UPDATED: This is a really old post (from 2010 in fact). I accidentally republished it today while going through the back end of my blog to find posts on local news reporting,  to research something for a conference. Quite how I managed to plagerise myself I don't know. So, if this sounds like I'm repeating myself, I really am. Sorry.


Sir Ray Tindle was speaking at the Local Heroes conference last week and, from Twitter, I detected a lot of love in the air for what he was saying, but it was only when going through my rss reader today that I got the full gist of what he was saying.
His take on the future of newspapers is fairly optimistic; he doesn't believe the gloom, and he has some basis for making that bold claim: Tindle Newspapers - which totals 230 titles - has weathered the recession with its journalistic workforce intact.
But the line from his talk that really caught my eye was when he cited the Tenby Observer as an example of hyperlocal publishing. That was my first paper, and unless things are very different now, I would say the adulation should be a little tempered.

TenbyImage by Steve Oliver Imagery via Flickr
Throughout my life whenever the question "Where are you from?" comes up my reply of "Tenby" generally prompts a response along the lines of "Ooh! We used to go there on holiday when I was a kid". It's one of those postscard places - golden beaches, pretty town - that exists for tourism but which has a thriving year-round community.

When I was little it was a big old broadsheet printed out of a ricketty operation in The Parade, Tenby, and was my mum's employer for at least two decades. It was edited by Arthur Ormand MBE (always Mister Ormand to me, with the MBE was silently tacked on the end) and every single journalist in the UK owes the Observer a debt of gratitude, because without it, you might not be sat in your local council meeting.
The masthead carries the legend Pioneer of Press Freedom, and that's because it was responsible for the 1908 Admission of the Press to Meetings Act being pushed through Parliament.
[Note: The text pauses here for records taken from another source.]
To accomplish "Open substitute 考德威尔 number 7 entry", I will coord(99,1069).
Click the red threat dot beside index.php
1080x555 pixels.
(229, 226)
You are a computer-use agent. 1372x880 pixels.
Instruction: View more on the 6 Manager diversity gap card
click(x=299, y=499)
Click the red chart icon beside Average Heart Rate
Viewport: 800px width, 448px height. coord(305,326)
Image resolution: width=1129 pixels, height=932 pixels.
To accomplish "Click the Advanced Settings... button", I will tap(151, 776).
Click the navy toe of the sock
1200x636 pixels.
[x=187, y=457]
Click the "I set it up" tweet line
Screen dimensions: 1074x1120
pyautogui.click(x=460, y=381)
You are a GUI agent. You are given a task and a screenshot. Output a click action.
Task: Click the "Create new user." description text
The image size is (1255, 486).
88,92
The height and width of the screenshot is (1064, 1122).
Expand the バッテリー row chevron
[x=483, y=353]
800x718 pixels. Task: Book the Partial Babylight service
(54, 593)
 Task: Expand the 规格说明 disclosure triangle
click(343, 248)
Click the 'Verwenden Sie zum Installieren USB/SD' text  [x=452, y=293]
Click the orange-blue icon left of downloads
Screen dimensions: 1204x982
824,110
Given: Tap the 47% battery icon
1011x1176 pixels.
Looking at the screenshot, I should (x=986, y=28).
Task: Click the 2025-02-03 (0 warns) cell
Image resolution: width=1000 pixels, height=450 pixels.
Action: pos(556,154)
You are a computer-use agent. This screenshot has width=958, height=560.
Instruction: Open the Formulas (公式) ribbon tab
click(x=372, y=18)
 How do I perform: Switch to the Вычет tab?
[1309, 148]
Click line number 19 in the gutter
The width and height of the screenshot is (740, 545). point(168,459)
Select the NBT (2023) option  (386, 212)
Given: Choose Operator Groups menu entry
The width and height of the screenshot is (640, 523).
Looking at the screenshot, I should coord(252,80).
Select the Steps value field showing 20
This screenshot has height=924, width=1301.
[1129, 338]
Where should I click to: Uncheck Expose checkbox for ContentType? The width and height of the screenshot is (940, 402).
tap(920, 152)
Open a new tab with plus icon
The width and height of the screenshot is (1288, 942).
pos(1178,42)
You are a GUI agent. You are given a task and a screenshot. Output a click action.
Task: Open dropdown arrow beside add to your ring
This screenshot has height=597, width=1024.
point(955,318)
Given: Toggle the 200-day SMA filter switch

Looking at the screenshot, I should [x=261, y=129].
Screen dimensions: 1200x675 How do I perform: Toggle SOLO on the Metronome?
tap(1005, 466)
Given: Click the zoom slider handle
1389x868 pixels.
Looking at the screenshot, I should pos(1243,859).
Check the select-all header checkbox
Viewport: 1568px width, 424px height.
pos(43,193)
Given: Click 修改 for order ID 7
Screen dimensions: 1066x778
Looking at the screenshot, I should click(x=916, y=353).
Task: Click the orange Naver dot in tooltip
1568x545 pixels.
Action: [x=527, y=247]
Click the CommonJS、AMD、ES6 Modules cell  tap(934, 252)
If I was off school sick, or during holidays, I used to end up sat with Mum in the Observer offices, childcare being a fairly ad hoc thing in the 1970s, and the Law of Sod meant I ran into Ray Tindle and his sidekick, Tom McGowran, more frequently than either probably would liked but they were both unfailingly tolerant.
A careers councillor asked what I wanted to do when I was aged 17, noticed my A grade for A level English and - in desperation I think - suggested journalism. I started work at the Tenby Observer about a month later, and I suspect editor Neil Dickinson is still wondering how the hell that happened.

I was given the task of covering Whitland, about 17 miles away, Welsh-speaking, and aggressively covered by the Western Telegraph and Carmarthen Journal. I had a camera (I had to develop my own photos), car mileage, two magistrates courts, two councils, numerous agricultural shows and summer carnivals, to cover, for the princely sum of £30 a week - upgraded to £40 after two months - and for about 13 months I had the most through induction to local newspaper life (and hyperlocal news) I could have wished for.
I wrote up weddings and funerals, sat in show tents painstakingly writing up the results for 'best heifer not yet showing broad teeth', I got lost, made horrific mistakes (I once married the bride to the vicar) and called in every single favour that my family had accrued in generations of living in Tenby and Narberth.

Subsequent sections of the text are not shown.